Paul
Goble
Staunton, April 4 – The Ural River,
which rises in Bashkortostan, flows through Russian oblasts and then into
Kazakhstan before emptying into the Caspian, is generating tensions between
Moscow and Nur-Sultan because climate change and expanded consumption mean that
less water is reaching Kazakhstan than did earlier.
Indeed, scholars say, water levels
in this, the third-longest river in Europe, are falling to historic lows,
raising the question as to whether more cities located in its 231,000 square
kilometer basin will be forced to look elsewhere for water to supply
agriculture, business and populations (ia-centr.ru/experts/lyudmila-kalashnikova/ural-ne-aral-sosedi-ne-dadut-arterii-obmelet/),
Kazakhstan,
a water-short country which relies on water from Kyrgyzstan, Tajikistan and
Russia, is currently wrestling with a new ecological code intended to address
some of its water needs by economizing (cabar.asia/ru/novyj-ekologicheskij-kodeks-kazahstana-ozhidaniya-i-perspektivy/). But no water issue is as politically explosive than that
presented by the Ural.
Downstream
flows have declined precipitously in recent decades, something Kazakh experts
blame in part on a Russian dam upstream, but that both they and their Russian
counterparts say reflects climate change and growing demands for water all
along the Ural River’s course.
What
makes managing the flow so difficult, both sides agree, is that 90 percent of
the flow reflects not ground waters that remain more or less constant but the
amount of snow and its melting in the upper reaches of the watershed. When
there is a lot of snow, the flow increases; when there is less, it declines as
well.

# Problem set
1 - Translate this sentence from the passage on the Ural River into Spanish: "When there is a lot of snow, the flow increases; when there is less, it declines as well."
2 - Reproduce the section of the passage on the Ural River that opens with the words "Indeed, scholars say, water" and closes with "by the Ural.".

# Material shown
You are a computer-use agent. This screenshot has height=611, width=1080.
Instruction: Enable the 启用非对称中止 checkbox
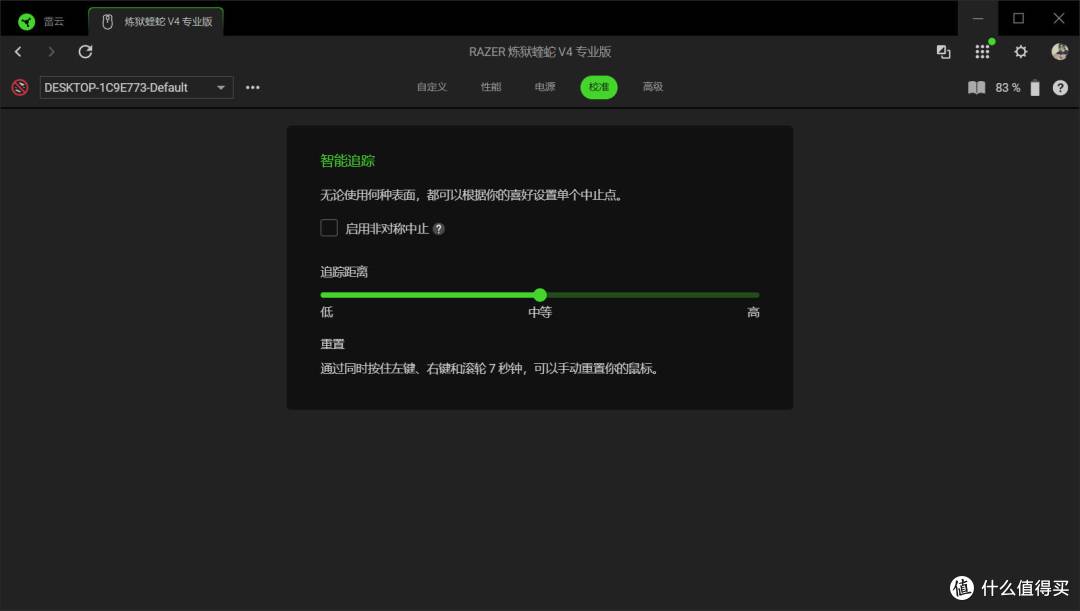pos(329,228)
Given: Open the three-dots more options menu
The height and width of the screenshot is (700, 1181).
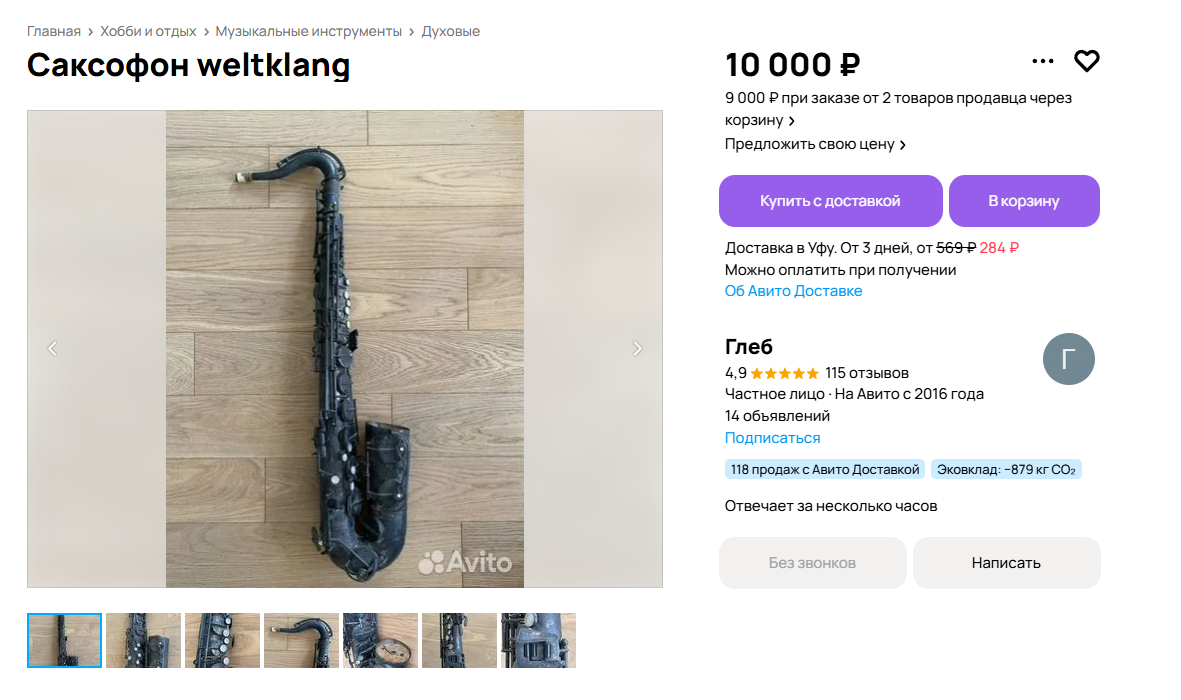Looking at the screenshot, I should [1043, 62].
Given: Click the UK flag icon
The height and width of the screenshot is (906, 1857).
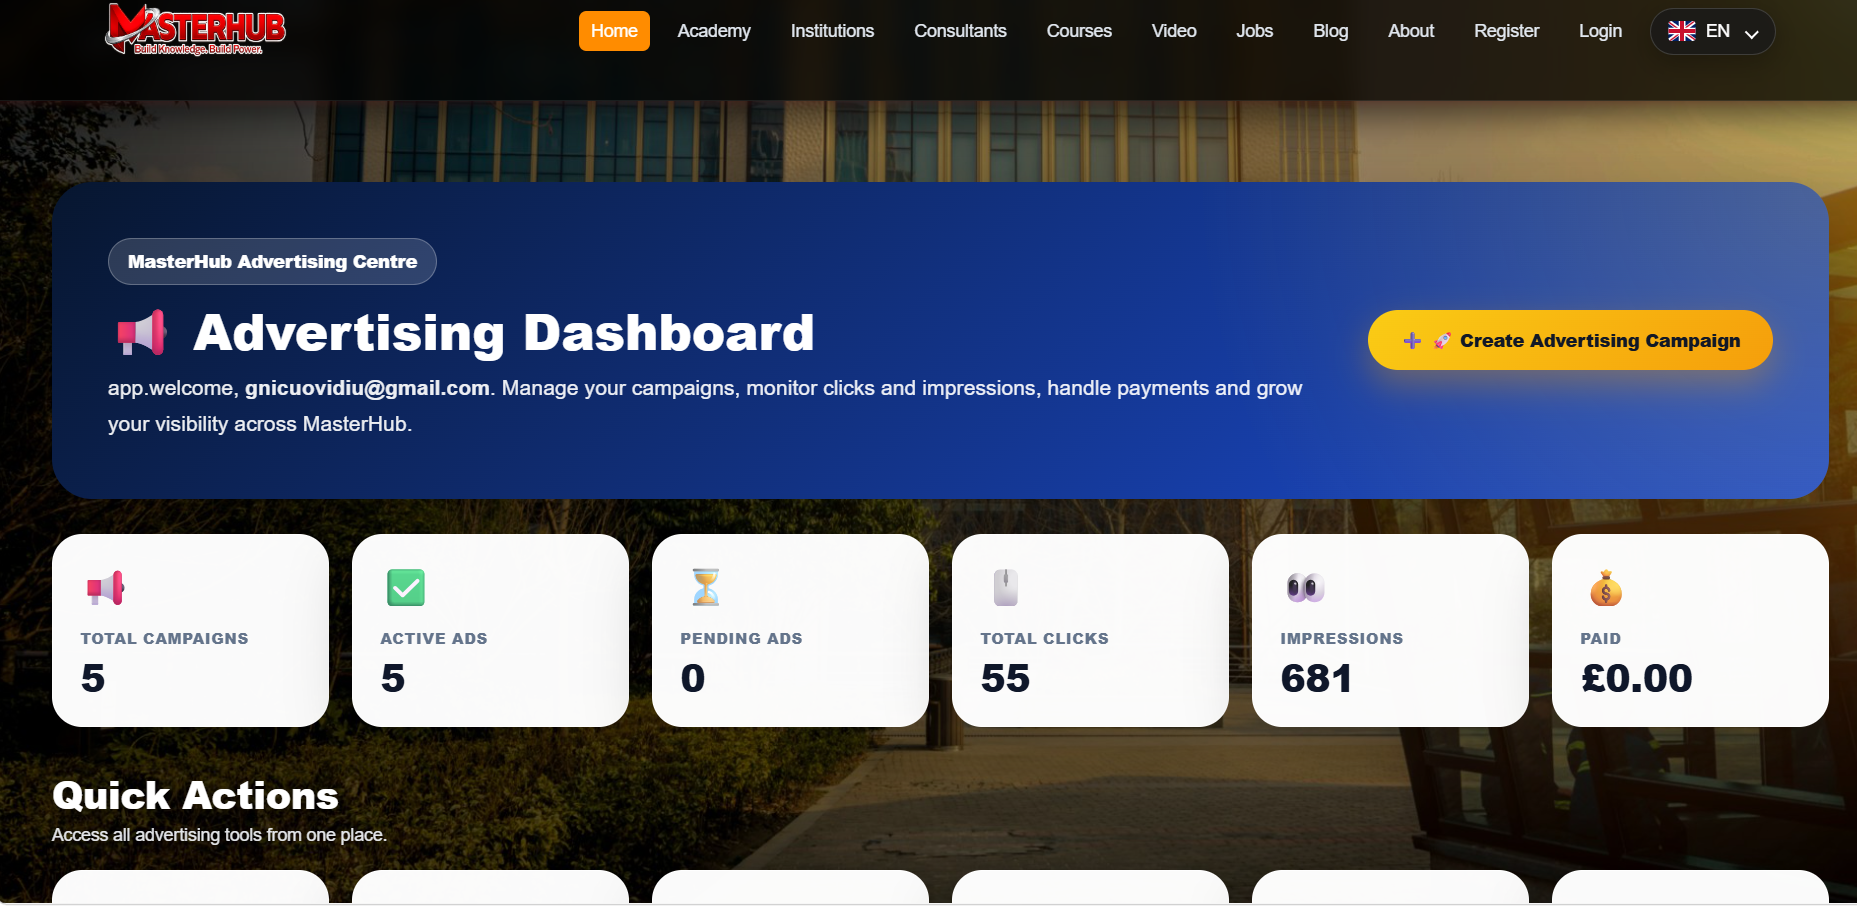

# Results by task
1 - Cuando hay mucha nieve, el caudal aumenta; cuando hay menos, también disminuye.

2 -
Indeed, scholars say, water levels
in this, the third-longest river in Europe, are falling to historic lows,
raising the question as to whether more cities located in its 231,000 square
kilometer basin will be forced to look elsewhere for water to supply
agriculture, business and populations (ia-centr.ru/experts/lyudmila-kalashnikova/ural-ne-aral-sosedi-ne-dadut-arterii-obmelet/),
Kazakhstan,
a water-short country which relies on water from Kyrgyzstan, Tajikistan and
Russia, is currently wrestling with a new ecological code intended to address
some of its water needs by economizing (cabar.asia/ru/novyj-ekologicheskij-kodeks-kazahstana-ozhidaniya-i-perspektivy/). But no water issue is as politically explosive than that
presented by the Ural.